Plant responses to warming, salinity, and inundation regulate methane fluxes in coastal systems

The Greenhouse gas Exchange NeXus or GENX aims to understand the biogeochemical processes that regulate methane emissions. Located in the Smithsonian Environmental Research Center's Global Change Research Wetland (GCReW), GENX aims to understand interactions between ecology and biogeochemistry using a methane autochamber system. With this system, GENX can monitor methane emissions at a high temporal frequency to capture ebullition events, tease apart contributions from plants and microbes, and understand the interacting effects of warming, salinity, and inundation. With these data, we can improve our mechanistic representation of methane fluxes in coastal environments.
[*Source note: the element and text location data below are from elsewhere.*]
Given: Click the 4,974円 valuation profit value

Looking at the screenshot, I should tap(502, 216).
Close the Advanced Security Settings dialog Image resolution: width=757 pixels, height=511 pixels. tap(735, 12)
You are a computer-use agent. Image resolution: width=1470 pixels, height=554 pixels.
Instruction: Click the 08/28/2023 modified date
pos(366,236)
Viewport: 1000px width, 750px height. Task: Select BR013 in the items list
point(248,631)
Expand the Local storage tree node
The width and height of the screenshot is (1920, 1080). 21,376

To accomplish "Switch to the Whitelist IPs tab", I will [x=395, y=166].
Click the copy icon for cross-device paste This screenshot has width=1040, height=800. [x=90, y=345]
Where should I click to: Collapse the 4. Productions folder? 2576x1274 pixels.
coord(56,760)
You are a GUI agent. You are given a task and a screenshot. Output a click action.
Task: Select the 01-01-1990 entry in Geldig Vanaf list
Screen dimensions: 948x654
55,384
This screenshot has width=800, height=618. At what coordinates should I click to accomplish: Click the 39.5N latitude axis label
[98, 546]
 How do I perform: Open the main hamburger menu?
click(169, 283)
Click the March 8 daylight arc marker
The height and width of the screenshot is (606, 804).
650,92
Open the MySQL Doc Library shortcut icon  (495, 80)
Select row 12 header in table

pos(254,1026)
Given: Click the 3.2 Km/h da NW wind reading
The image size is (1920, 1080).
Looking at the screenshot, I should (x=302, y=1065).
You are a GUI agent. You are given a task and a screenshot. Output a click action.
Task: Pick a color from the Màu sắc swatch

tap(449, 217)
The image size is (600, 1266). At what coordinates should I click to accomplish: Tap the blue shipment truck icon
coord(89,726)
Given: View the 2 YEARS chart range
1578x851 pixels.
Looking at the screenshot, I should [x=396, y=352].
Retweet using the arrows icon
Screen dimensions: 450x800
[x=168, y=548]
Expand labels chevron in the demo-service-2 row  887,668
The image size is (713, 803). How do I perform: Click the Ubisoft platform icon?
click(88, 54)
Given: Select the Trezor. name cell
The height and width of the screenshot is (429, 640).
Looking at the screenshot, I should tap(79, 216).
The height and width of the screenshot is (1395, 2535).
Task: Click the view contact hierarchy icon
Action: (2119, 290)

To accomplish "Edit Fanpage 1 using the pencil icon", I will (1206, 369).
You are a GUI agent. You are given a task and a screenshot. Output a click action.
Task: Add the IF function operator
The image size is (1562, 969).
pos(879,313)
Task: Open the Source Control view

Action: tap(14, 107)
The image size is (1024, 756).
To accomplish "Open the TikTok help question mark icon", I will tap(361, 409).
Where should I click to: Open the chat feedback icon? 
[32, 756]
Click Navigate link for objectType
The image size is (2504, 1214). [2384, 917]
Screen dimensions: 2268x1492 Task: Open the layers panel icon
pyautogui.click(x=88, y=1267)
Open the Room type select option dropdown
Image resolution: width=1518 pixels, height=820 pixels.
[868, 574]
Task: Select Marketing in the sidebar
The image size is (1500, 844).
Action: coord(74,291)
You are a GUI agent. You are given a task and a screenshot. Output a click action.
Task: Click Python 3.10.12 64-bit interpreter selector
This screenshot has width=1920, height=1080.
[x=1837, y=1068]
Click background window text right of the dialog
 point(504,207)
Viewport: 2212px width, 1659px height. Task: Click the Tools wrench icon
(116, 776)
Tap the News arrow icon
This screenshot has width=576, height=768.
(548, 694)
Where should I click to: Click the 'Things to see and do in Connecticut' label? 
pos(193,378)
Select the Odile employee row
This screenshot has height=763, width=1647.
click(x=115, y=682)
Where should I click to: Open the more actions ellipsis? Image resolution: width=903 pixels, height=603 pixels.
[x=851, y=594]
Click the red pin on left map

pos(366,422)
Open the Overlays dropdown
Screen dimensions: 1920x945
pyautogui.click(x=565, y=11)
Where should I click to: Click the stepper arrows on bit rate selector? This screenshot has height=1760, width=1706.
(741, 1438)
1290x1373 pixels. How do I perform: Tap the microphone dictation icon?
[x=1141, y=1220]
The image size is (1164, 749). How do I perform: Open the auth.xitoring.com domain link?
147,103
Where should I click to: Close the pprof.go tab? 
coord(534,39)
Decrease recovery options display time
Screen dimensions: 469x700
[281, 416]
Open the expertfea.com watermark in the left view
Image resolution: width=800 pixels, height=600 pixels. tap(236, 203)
Building on redox networks developed in the reactive transport model, PFLOTRAN, for saltmarshes located at GCReW, we incorporated the role of diurnal cycles (tides, night/day) to account for changes in plant-mediated transport associated with shifts in photosynthesis, respiration and/or transpiration based on auto-chamber data. Preliminary results indicate that the indirect effects of warming, salinity, and inundation on plant responses can have a greater effect on methane emissions than the direct effects on soil processes. By accounting for these daily cycles, we can improve representation of methane dynamics and develop ways to account for the system's heterogeneity in response to environmental shifts.